Saturday 25 May 2019

Fifteen books in fifteen minutes

One of those memes which has been circulating on the Web surfaced in Terry Teachout's column recently. His selection (bearing in mind his North American roots) of those titles which came to him in a quarter-of-an-hour was:

Flannery O’Connor’s Wise Blood
James Gould Cozzens’ Guard of Honor
Boswell’s Life of Johnson
Anthony Trollope’s The Way We Live Now
John P. Marquand’s Point of No Return
Barbara Pym’s A Glass of Blessings
Evelyn Waugh’s Sword of Honour (yes, it’s a trilogy, but I first read it in the one-volume omnibus version)

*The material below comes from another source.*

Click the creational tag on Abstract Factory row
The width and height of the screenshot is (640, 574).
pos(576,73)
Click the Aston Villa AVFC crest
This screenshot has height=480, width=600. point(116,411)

Dawn Powell’s The Locusts Have No King
F. Scott Fitzgerald’s The Great Gatsby
Raymond Chandler’s The Long Goodbye
Clement Greenberg’s Collected Essays and Criticism (a four-volume set, but I think of it as a single work)

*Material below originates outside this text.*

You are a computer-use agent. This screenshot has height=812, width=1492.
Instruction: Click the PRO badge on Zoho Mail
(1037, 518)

George Orwell’s Collected Essays, Journalism and Letters (ditto)
David Cairns’ Berlioz (a two-volume biography, but I think of it as a single work)

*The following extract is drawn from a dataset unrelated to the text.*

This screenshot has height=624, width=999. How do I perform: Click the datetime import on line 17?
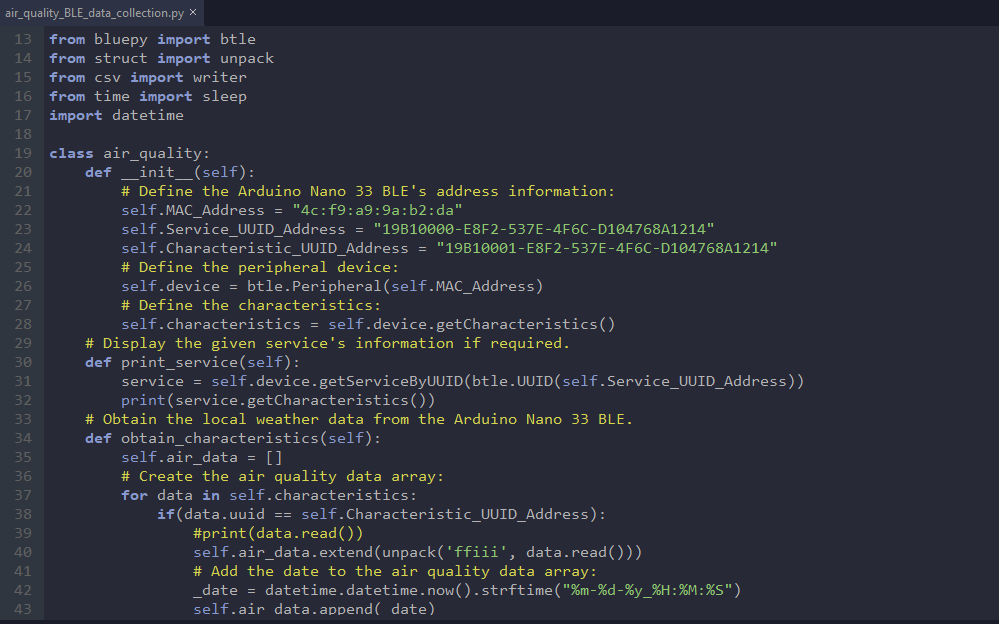tap(147, 114)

Fairfield Porter’s Art in Its Own Terms
Edwin Denby’s Looking at the Dance

It seems to me that the lists I have seen so far are a bit too worthy. One is influenced by all sorts of literature before one is even introduced to the concept. Ones childhood reading has a greater influence that most people care to admit. Wind in the Willows and the Alice books certainly still affect me, along with Dickens, Hardy, Orwell, JP Marquand (again), Dorothy L Sayers and Nigel Balchin.